His face turned crimson and he clenched his fists but he did not speak, so I persisted, “You don’t have to take my word… as a child of God yourself, you will one day understand what you have put me through. Your name will live on, but not in the way you think and, you will die in fear.”
Jehanne, look around you notice how spring has brought everything back to life.
Tearing my attention away from the Bishop I took in the scene around me. The air sparkled, crisp, electric, and smelled like ours fields back home after a lightening storm. Spring showed herself in full glory, blossoming trees dotted the courtyard while bright pink hyacinth and red geraniums danced with the breeze in window boxes of the split-beam, Tudor style buildings bordering the square. The brilliant, clear blue, canopy overhead reminded me how vast we were.

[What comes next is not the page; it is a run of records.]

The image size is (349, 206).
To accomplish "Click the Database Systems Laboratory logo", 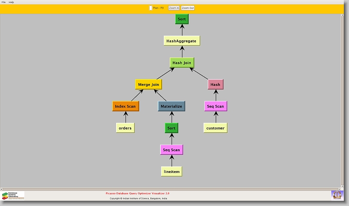I will (13, 196).
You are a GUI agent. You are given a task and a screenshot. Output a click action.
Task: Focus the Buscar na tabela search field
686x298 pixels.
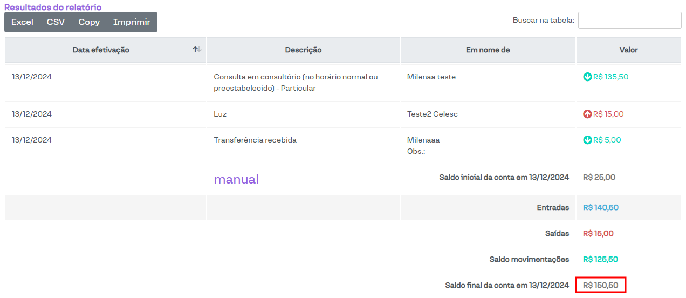[x=629, y=21]
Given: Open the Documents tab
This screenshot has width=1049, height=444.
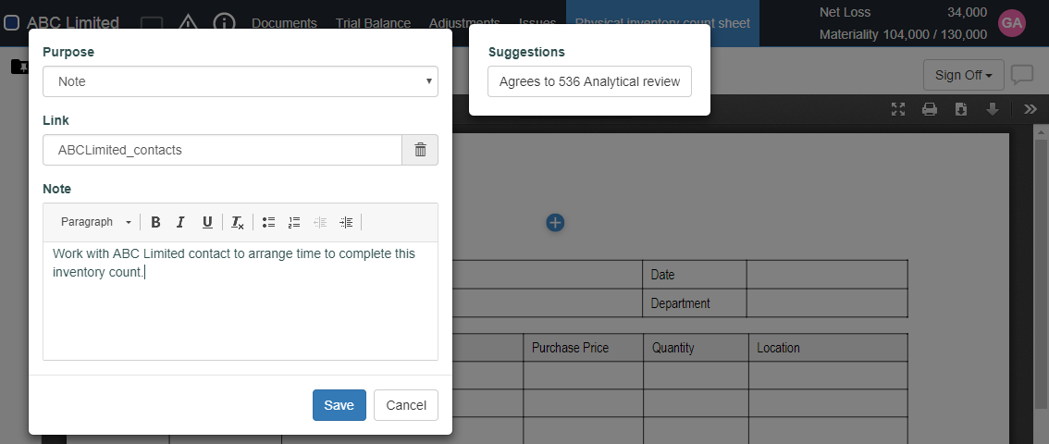Looking at the screenshot, I should pos(284,23).
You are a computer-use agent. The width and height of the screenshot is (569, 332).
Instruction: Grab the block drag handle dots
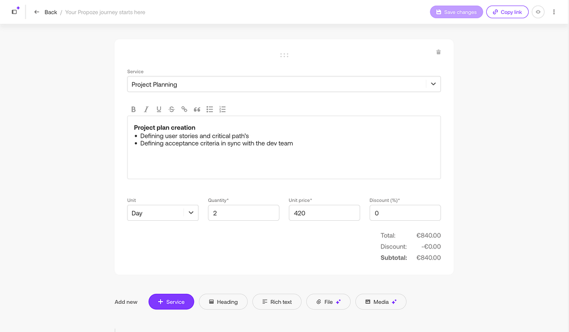pos(284,55)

However, my serenity and strength dissipated with each turn of the wheels as we approached the square. Sounds of a large crowd rumbled in my ears and my stomach lurched when we came into view of the platform holding the stake to which they would tie me. The square teemed with what seemed like a thousand people, men at arms, priests, royals, and common folk. Murmurs rippled through the crowd as they caught sight of our procession. Men at arms, walked along side the cart, their hands poised on the hilt of their sheathed swords.
I can’t believe it will all end like this…my death at nineteen years of age.
Jeannette, come … the wind beckoned, sounding like my mother’s voice calling me by my childhood name and I remembered how it all began.